Het is volstrekte onzin dat bèta’s niet van kunst zouden houden, vindt neerlandicus en IO-medewerker Piet Westendorp. Gastschrijver Gerrit Krol heeft dat cliché tijdens zijn lezingen weer versterkt.

/strong>

Het was weinig origineel, maar wel een goed idee van onze bovenbazen om ook aan de TU Delft een gastschrijver uit te nodigen. Het lag ook wel erg voor de hand dat dat Gerrit Krol moest worden, wegens diens achtergrond als wiskundige. Krol is ook een groot schrijver, dus waarom niet.

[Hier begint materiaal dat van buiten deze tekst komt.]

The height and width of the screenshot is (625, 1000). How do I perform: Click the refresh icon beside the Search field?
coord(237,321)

Gerrit Krol gaf twee publieke lezingen en ik heb beide bezocht. De presentatie was beide keren gruwelijk: monotoon voorlezen. Rector Wakker beweerde dat hij het prachtig vond, maar als ik zo college zou geven, zou hij me naar de cursus ‘College geven I’ sturen of met ontslag dreigen. Erger: studenten zouden massaal de collegezaal verlaten. Maar goed, Krol is niet ingehuurd voor zijn presentatiecapaciteiten; je mag dor voorlezen uit eigen blaadjes als je zo beroemd bent. Giphart vragen om toch vooral studenten te trekken is ook weer zo obligaat.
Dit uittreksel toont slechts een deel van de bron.